- Decades:: 2000s; 2010s; 2020s;
- See also:: History of Oklahoma; Historical outline of Oklahoma; List of years in Oklahoma; 2026 in the United States;

= 2026 in Oklahoma =

The following is a list of events of the year 2026 in Oklahoma.

== Incumbents ==
- Governor: Kevin Stitt (R)
- Lieutenant Governor: Matt Pinnell (R)
- State Superintendent: Ryan Walters

==Events==
===January===
- January 21 – The City of Tulsa issues warnings for a prolonged extreme cold and winter storm event, prompting preparations for hazardous travel and infrastructure impacts.

===February===
- February 10 – 2026 Oklahoma City mayoral election: Incumbent Mayor David Holt wins reelection to a third term in a landslide victory.
- February 17 – Wildfires occur in Beaver, Texas, and Woodward Counties, prompting Governor Stitt to declare a state of emergency in those counties. An evacuation recommendation is issued in the city of Woodward.

===March===
- March 6 – Two people are killed by a tornado in Beggs.
- March 20 – A Red Flag Warning is issued for the Tulsa area from 11:00 AM CDT until 8:00 PM CDT, indicating a high risk of wildfires due to dry and windy conditions.
- March 21 – The Southeastern Conference hosts the first SEC Gymnastics Championship at Tulsa's BOK Center.

===April===
- April 7
  - Tulsans vote to pass Tulsa Public Schools' $609 million bond package with more than 80% support across all four propositions, funding safe learning environments, career development, technology, and transportation.
  - Kirk Moore, the principal of Pauls Valley High School, tackles a former student who entered the school with a handgun and attempted to shoot two students.
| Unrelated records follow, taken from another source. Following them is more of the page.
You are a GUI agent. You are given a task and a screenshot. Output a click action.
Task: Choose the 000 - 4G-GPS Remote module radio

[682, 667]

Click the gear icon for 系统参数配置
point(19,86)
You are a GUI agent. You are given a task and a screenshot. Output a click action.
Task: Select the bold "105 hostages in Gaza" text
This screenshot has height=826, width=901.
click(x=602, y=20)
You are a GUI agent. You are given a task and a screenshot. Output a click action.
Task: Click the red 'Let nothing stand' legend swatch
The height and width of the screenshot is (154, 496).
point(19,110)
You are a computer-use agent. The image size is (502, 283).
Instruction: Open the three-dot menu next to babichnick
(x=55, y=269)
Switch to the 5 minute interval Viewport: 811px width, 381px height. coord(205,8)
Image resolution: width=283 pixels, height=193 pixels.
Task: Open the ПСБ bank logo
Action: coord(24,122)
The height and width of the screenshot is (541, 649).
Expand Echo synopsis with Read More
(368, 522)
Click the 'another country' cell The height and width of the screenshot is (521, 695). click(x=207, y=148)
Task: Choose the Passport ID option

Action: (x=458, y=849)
Moore is shot in the leg but survives. The 20-year-old shooter is arrested.
- April 23 – A tornado strikes the Enid area during an outbreak, damaging 40 homes. Some minor injuries are reported but no fatalities.
- April 29 – Governor Kevin Stitt signs 8 bills into law, including the Due Process Protection Act of 2026 and legislation increasing longevity pay for certain state employees.

===May===
- May 3 – A teenager is killed and 22 people are injured in a mass shooting during a party at Arcadia Lake in Edmond.
- May 13 – Oklahoma bans child marriage.
- May 15 – Don Toliver opens his 2026 Octane Tour at the BOK Center in Tulsa.
- May 21 – The 2026 Oklahoma legislative session ends with key bills, including House Bill 1168, which makes abortion-inducing drug delivery a felony punishable by up to $100,000 fines and 10 years in prison, and Senate Bill 1778, which updates the Strong Readers Act with third-grade retention.
- May 30 – Thousands of classic and vintage cars participate in the Route 66 Capital Cruise along the historic Mother Road in Tulsa, aiming to set the world record for the largest classic car parade.

===June===
- June 16 – Oklahoma voters reject 2026 Oklahoma State Question 832, which would have raised the state minimum wage to $15 by 2029 and indexed future increases to inflation.
- June 22 – The Oklahoma Sooners defeat the North Carolina Tar Heels 13–2 in Game 3 of the Men's College World Series finals to win the 2026 NCAA Division I baseball tournament. Jaxon Willits is named the Most Outstanding Player.

===August===
- August 27 – Two people are killed and 25 businesses are damaged in an explosion at a Sand Springs business. Investigators determine the explosion occurred during a THC extraction process. The victims' boss is later arrested and charged with first-degree murder.

=== Scheduled ===
- November 3 – 2026 Oklahoma elections:
  - 2026 Oklahoma City mayoral election
  - 2026 Oklahoma House of Representatives election
  - 2026 Oklahoma Senate election
  - 2026 Oklahoma Attorney General election
  - 2026 Oklahoma gubernatorial election
  - 2026 Oklahoma lieutenant gubernatorial election
  - 2026 Oklahoma State Question 832
  - 2026 United States House of Representatives elections in Oklahoma
  - 2026 United States Senate election in Oklahoma

== Deaths ==
- June 2: George H. Vaughn Jr., 87, politician, member of the Oklahoma House of Representatives (1973–1995).
- June 26: Martha Lillard, 78, last American polio survivor to rely on an iron lung.